It is known that fracture characteristics are changed due to the geometric configuration.
Also, it is known that toughness data obtained from the standard specimen test are conservative to
predict fracture behavior of the real piping. Thus fracture behavior by tests of pipes would to be
applied to the integrity evaluation for the piping system. However, fracture test with real pipe is not
only difficult to perform but also very expensive, and requires lots of experience. So an estimation
method of pipe’s fracture behavior is necessary to solve this problem. The objective of this thesis is to
propose a method to estimate the fracture behavior of a pipe from the result of the standard specimen
fracture test. For this, fracture tests for standard specimens and pipes are conducted.
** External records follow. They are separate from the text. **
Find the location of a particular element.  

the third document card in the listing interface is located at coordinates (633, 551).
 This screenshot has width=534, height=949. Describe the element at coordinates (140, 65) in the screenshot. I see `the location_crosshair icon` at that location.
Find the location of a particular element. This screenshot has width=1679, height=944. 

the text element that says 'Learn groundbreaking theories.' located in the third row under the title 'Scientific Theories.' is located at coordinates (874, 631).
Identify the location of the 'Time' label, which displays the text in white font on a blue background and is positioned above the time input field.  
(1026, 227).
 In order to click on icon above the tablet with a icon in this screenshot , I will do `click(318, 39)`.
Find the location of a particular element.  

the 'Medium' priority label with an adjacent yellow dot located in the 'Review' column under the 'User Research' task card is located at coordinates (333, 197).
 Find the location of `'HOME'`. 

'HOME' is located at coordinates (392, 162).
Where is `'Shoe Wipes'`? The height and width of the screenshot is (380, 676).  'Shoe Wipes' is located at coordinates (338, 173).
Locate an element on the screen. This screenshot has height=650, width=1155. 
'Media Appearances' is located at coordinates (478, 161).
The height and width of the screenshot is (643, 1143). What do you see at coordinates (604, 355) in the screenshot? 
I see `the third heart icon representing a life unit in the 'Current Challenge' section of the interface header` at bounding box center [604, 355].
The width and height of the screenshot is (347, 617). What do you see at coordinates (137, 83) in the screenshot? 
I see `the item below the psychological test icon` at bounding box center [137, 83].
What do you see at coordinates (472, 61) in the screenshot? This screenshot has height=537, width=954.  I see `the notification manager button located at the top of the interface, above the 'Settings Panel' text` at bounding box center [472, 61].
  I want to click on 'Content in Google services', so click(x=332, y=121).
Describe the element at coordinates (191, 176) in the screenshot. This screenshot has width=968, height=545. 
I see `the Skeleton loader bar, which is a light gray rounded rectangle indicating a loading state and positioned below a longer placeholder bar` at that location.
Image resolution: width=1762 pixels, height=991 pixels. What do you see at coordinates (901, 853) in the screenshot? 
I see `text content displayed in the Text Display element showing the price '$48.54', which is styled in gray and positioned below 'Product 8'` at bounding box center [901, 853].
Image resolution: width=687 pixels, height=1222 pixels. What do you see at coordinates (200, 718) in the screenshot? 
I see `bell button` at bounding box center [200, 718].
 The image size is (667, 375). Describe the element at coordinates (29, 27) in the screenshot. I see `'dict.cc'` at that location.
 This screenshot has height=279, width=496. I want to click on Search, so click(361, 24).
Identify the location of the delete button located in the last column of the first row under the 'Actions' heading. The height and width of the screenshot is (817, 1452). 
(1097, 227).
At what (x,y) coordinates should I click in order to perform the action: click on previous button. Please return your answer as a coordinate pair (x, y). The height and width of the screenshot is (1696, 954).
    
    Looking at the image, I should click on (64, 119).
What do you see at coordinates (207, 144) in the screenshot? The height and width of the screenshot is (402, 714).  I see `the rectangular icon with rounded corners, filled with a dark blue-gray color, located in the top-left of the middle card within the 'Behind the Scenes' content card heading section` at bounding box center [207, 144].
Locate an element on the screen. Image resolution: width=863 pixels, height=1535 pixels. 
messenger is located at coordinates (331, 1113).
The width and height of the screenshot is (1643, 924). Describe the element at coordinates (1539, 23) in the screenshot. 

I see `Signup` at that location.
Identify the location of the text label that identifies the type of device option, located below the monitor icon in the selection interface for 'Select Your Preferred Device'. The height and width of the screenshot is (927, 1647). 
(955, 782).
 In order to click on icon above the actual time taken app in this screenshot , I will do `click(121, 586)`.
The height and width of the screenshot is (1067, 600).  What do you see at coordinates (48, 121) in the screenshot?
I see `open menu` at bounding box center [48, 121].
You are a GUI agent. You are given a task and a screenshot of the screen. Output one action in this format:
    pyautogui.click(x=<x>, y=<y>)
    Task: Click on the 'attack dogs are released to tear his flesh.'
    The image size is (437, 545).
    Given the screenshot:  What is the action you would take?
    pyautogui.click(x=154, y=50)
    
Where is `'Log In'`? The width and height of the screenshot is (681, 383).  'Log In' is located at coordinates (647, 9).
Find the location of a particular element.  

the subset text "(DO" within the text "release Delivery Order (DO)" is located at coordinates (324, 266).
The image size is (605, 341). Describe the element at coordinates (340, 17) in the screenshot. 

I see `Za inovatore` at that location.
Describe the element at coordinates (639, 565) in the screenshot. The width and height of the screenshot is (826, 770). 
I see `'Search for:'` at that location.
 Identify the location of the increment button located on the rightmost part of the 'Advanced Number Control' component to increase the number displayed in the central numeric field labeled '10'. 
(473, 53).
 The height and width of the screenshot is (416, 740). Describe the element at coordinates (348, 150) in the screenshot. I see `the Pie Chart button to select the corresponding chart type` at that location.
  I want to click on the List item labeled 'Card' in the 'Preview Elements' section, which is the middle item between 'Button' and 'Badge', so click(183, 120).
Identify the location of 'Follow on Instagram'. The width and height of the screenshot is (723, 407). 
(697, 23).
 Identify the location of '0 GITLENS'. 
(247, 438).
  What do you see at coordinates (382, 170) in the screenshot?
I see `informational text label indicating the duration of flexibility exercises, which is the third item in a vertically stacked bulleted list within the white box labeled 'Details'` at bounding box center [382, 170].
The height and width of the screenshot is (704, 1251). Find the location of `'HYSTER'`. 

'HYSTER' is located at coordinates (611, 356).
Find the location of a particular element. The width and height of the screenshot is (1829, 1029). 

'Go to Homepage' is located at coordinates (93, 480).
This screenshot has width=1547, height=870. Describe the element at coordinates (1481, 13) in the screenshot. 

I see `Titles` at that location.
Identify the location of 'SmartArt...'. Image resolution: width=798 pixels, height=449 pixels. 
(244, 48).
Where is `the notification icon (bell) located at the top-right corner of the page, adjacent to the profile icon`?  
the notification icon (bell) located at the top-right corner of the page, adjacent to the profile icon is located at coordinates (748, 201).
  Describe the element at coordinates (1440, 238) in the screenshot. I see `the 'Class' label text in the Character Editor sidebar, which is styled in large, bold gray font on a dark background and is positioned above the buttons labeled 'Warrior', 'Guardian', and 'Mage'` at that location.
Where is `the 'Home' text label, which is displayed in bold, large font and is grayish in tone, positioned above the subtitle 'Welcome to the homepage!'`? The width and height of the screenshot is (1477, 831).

The resultant
load - load-line displacement record of the standard specimen was transformed to that of a pipe by
load separation method. To begin with, the load versus load-line displacement curve of a standard
specimen extracted from a pipe is normalized by a geometry function of the CT specimen. Then this
normalized curve was converted to pipe’s load versus displacement curve by a geometry function of
pipe. To verify the constraint factor and the geometric function of pipe, finite element analyses were
performed. To demonstrate the proposed method, experimental results of pipes are compared with
predicted results. Calculated results from CT specimens are similar to experimental results of pipes.
Therefore the transformability from a CT specimen to a pipe by load separation method is proved.
Consequently the applicability of the proposed method was proved.